CHALLENGE
Starting at the row that contains "Dekoration (243, 82)" and ending at the row that contains "Bar (150, 82)", rewrite only those rows with their text unchanged. Multiply every coordinate by 0.9 and round to whole numbers, with halves rounded up.

□ □ □

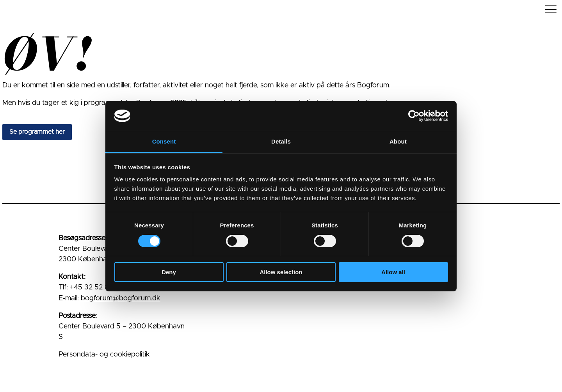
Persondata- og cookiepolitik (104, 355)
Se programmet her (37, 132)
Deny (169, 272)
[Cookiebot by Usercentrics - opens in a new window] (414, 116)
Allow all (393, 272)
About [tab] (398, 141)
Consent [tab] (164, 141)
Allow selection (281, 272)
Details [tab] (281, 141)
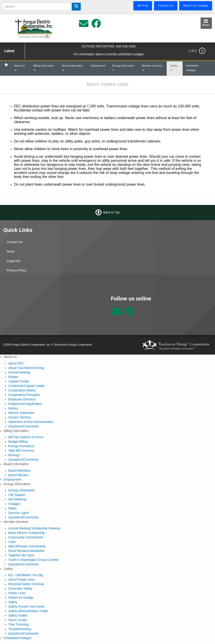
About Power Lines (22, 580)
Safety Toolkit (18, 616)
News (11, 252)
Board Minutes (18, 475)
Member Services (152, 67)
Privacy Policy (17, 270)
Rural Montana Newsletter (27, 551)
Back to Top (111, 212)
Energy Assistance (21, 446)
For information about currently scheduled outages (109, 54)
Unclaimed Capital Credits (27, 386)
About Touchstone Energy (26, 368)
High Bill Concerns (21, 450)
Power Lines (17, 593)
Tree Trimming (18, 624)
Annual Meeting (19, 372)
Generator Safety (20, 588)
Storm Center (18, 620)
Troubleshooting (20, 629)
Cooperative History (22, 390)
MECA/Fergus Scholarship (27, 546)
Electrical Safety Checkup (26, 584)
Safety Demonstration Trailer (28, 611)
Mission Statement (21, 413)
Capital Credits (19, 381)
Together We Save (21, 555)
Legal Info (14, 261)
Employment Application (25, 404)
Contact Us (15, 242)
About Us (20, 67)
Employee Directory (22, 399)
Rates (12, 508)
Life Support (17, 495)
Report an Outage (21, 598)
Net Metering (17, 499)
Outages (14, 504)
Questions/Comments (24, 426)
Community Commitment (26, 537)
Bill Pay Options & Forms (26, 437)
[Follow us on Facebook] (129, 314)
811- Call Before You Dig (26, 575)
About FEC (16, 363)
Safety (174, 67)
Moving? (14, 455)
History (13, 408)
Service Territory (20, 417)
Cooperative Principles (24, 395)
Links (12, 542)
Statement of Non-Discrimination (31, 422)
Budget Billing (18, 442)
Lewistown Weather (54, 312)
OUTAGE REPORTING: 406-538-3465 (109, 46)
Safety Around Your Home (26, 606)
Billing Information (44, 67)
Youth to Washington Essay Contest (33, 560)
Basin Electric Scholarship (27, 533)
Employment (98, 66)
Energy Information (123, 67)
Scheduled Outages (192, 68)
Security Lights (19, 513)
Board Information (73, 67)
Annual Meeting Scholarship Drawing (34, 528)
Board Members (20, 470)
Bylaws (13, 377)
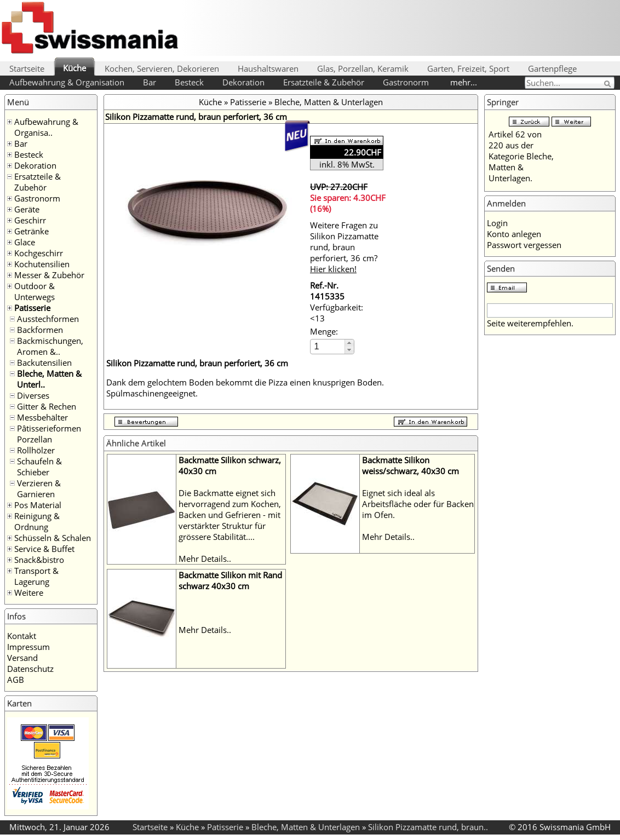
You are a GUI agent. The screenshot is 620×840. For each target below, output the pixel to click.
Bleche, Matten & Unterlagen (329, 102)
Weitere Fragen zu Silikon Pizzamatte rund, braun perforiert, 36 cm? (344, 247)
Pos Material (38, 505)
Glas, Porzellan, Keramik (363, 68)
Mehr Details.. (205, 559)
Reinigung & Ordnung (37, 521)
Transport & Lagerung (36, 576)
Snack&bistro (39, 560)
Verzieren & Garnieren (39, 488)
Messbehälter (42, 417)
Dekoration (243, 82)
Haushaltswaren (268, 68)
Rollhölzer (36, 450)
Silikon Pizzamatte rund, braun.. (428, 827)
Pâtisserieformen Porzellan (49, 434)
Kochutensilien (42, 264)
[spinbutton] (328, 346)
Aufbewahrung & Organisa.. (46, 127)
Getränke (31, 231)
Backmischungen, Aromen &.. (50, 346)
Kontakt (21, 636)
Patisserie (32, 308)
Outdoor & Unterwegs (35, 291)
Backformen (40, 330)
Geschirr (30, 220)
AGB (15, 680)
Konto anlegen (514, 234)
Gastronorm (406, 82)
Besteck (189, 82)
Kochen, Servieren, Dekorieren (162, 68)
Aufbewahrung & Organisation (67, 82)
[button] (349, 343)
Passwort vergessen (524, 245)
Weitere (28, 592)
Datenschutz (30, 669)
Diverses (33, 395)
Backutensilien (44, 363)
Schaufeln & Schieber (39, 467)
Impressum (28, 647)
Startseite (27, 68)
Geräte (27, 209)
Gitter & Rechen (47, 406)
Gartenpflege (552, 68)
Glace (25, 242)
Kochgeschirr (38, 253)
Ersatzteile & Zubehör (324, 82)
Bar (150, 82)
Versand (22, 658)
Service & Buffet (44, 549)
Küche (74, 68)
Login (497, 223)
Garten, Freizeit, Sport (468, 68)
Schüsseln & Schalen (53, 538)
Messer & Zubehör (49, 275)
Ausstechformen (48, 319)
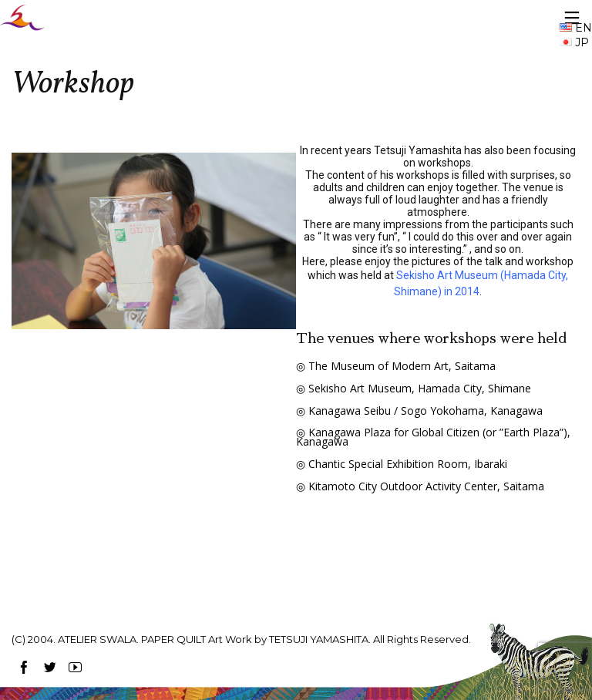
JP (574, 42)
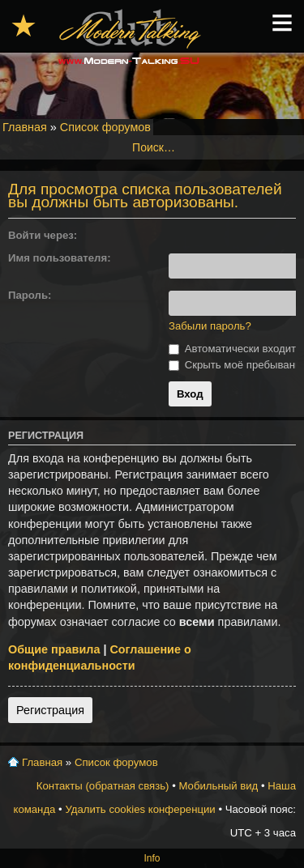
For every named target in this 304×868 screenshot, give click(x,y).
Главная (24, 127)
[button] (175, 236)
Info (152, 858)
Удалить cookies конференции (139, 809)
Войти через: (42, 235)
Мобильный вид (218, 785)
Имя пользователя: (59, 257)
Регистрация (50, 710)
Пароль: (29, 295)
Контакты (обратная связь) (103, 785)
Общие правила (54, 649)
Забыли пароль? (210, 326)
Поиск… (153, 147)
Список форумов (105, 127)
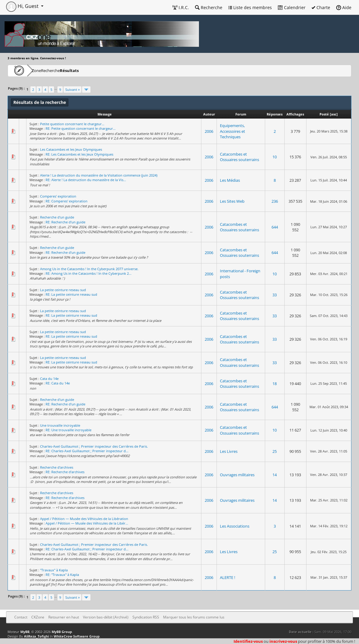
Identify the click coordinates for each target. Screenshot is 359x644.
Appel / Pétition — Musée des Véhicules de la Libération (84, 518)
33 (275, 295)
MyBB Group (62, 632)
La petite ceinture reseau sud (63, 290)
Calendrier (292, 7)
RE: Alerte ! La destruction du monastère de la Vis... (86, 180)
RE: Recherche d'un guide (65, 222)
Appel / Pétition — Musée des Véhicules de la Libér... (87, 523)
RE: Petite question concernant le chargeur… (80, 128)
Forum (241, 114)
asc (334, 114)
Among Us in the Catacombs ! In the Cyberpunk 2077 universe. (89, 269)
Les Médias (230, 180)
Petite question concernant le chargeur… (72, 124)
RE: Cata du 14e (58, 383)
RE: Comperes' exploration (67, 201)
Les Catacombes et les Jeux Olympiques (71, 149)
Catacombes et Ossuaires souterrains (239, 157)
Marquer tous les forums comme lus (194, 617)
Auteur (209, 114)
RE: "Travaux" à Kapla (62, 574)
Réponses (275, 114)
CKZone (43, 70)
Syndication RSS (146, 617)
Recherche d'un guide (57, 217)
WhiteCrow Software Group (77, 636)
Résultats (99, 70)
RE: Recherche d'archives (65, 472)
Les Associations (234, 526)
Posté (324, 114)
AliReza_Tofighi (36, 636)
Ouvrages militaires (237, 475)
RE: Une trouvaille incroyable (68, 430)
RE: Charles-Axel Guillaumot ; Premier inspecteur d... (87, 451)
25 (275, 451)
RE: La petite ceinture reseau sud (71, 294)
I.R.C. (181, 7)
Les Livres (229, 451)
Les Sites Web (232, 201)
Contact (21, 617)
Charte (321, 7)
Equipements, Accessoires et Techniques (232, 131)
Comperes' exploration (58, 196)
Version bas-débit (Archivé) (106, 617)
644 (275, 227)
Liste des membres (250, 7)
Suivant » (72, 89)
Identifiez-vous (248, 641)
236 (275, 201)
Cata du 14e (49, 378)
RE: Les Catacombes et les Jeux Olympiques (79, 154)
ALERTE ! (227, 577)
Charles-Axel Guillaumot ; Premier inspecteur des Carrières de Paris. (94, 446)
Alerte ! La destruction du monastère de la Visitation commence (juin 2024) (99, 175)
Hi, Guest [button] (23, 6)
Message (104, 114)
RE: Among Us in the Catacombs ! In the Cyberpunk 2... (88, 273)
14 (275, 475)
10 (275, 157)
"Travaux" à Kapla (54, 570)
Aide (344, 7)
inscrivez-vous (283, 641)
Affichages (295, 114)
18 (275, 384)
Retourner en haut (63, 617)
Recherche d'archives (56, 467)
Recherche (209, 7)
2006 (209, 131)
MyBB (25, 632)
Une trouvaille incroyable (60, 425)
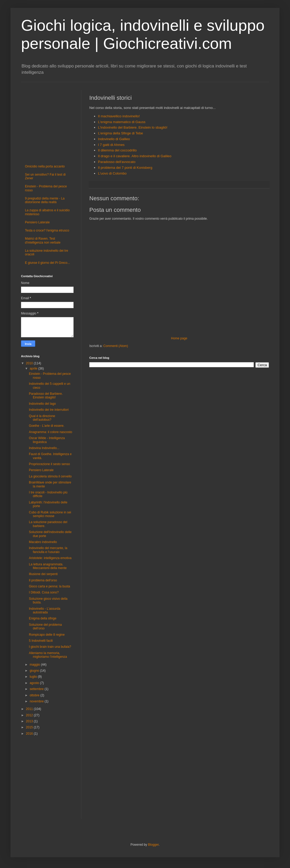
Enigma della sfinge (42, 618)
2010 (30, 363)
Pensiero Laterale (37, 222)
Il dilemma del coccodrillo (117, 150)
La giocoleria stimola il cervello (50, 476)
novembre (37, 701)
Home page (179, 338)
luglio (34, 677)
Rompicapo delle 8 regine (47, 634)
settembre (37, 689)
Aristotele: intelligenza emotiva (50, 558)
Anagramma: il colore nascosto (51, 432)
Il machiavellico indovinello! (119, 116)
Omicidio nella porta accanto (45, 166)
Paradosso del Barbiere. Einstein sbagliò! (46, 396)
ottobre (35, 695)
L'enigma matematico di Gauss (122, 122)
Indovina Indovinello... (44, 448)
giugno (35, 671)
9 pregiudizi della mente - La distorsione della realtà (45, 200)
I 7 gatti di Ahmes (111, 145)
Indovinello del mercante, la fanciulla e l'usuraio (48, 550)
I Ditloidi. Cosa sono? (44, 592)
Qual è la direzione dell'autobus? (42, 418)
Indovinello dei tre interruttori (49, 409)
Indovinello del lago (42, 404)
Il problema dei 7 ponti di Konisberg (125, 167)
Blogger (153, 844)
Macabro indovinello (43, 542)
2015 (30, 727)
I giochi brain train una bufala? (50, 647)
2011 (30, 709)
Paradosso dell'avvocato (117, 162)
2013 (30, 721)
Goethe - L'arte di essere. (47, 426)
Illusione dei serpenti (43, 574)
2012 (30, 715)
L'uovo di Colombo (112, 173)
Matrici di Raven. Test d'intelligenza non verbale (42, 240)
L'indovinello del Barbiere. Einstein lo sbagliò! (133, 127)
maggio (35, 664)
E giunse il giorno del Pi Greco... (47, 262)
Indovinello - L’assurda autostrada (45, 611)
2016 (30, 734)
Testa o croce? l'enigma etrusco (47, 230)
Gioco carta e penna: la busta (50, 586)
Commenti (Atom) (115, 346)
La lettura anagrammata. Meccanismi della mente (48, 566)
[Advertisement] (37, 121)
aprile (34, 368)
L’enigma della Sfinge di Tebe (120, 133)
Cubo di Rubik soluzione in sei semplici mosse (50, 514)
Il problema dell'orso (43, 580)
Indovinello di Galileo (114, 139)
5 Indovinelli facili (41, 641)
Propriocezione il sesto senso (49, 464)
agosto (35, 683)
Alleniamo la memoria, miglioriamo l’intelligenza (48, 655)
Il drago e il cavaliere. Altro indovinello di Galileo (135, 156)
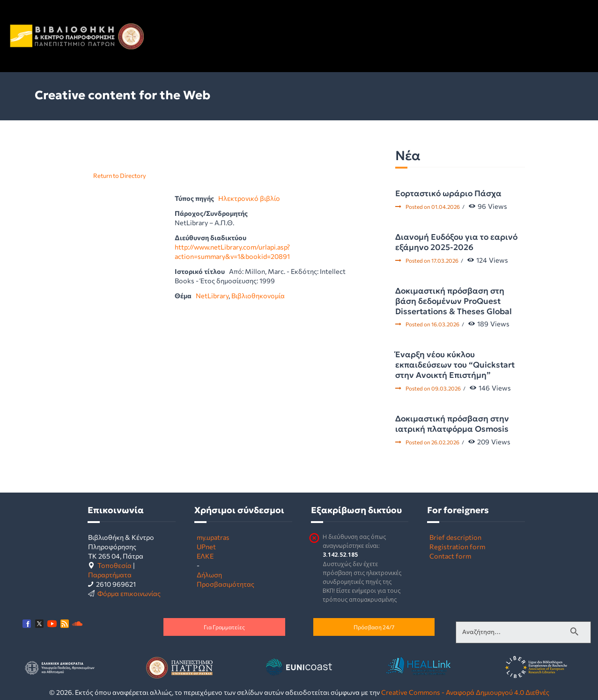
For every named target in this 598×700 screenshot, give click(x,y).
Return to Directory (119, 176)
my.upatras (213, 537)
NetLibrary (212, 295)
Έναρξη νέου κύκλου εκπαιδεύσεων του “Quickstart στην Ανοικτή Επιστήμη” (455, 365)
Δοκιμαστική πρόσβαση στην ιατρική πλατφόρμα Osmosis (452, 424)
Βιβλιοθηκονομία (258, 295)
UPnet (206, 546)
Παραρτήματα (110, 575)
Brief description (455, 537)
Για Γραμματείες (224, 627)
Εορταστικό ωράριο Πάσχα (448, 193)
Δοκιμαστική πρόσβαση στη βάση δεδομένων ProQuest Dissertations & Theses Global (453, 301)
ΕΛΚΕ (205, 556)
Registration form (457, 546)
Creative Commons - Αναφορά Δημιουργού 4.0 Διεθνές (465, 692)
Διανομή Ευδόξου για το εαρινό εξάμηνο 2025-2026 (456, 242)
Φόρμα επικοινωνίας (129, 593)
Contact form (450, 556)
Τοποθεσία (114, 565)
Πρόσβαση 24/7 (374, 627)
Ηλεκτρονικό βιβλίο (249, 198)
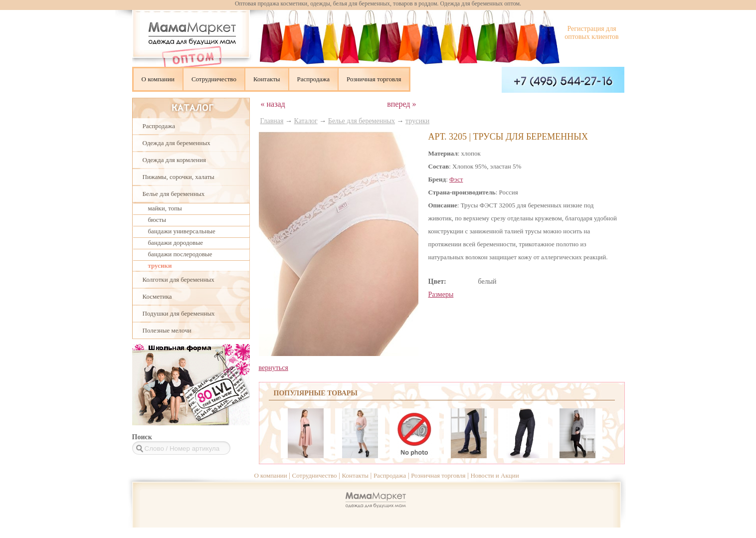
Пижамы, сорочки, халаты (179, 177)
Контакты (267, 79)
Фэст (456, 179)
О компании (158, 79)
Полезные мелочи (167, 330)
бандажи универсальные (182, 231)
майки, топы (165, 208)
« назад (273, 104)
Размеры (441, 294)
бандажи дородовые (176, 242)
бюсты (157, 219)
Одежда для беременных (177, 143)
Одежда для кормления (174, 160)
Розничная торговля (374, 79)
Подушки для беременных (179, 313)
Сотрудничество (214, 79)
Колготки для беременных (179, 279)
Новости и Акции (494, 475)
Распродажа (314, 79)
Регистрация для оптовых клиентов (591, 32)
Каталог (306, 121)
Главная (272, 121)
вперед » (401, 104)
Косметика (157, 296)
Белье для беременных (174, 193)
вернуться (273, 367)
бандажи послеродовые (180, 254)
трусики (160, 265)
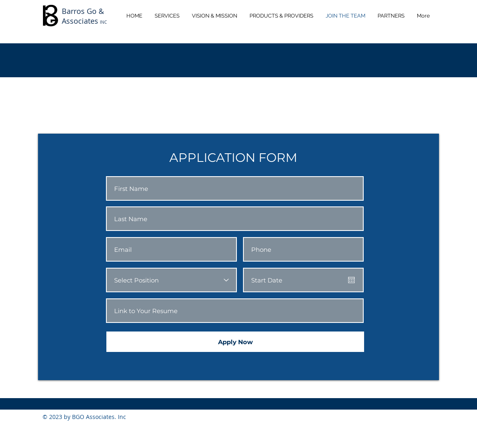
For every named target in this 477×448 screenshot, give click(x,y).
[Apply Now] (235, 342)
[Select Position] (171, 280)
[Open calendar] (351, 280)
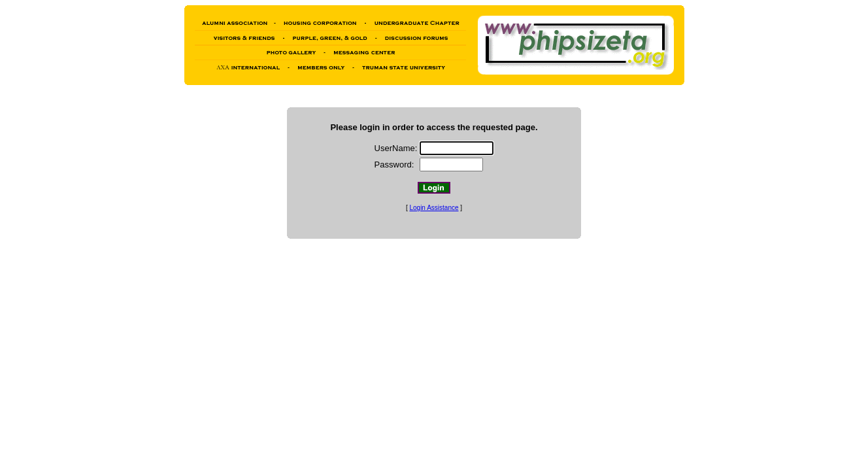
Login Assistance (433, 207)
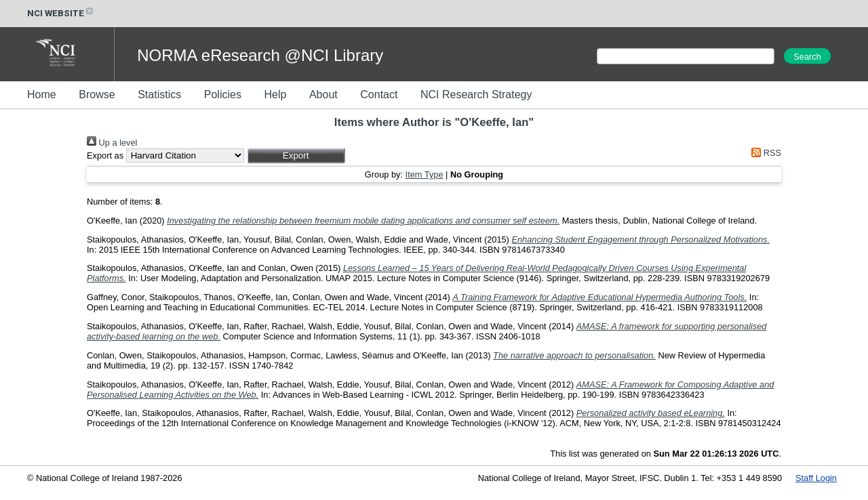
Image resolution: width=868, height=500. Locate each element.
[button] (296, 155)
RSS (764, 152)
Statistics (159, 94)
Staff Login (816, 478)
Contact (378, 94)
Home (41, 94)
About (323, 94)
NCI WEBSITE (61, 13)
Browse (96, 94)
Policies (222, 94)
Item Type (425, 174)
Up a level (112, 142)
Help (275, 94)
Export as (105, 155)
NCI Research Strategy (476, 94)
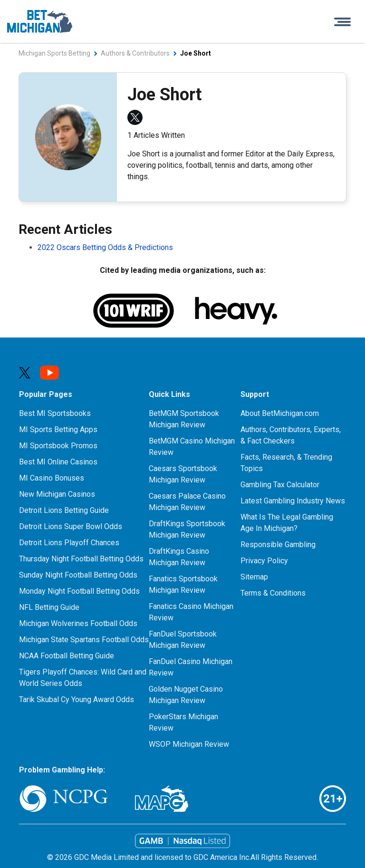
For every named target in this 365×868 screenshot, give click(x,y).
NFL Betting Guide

□ □ □

PROBLEM SOLUTION
Dekoration (219, 74)
Haushaltswaren (241, 61)
Rollhölzer (32, 405)
Silikon Pizzamatte rund, braun.. (385, 744)
Pâtisserieformen Porzellan (44, 391)
Kochutensilien (38, 238)
[spinbutton] (295, 311)
Aufbewahrung & Organisa.. (41, 114)
Getränke (28, 208)
Backmischungen, Aromen &.. (45, 311)
Kontakt (19, 572)
Patisserie (29, 277)
Outdoor & Unterwegs (32, 262)
Backformen (36, 297)
Geschirr (27, 198)
AGB (14, 612)
Konto anlegen (463, 211)
Gastronorm (365, 74)
Besteck (170, 74)
Kochen, Servieren, Dekorieren (146, 61)
Aufbewahrung & Organisation (60, 74)
[button] (314, 309)
Passwort vergessen (472, 221)
Weitere (25, 533)
Datenschutz (27, 602)
Diverses (30, 356)
Backutensilien (40, 327)
Schaufeln & Schieber (35, 420)
Impressum (25, 582)
Startseite (24, 61)
Geräte (24, 188)
Gitter & Rechen (42, 365)
Gartenpflege (497, 61)
Glace (23, 218)
Kochgeschirr (34, 228)
Ersatzteile & Zubehör (292, 74)
Bar (135, 74)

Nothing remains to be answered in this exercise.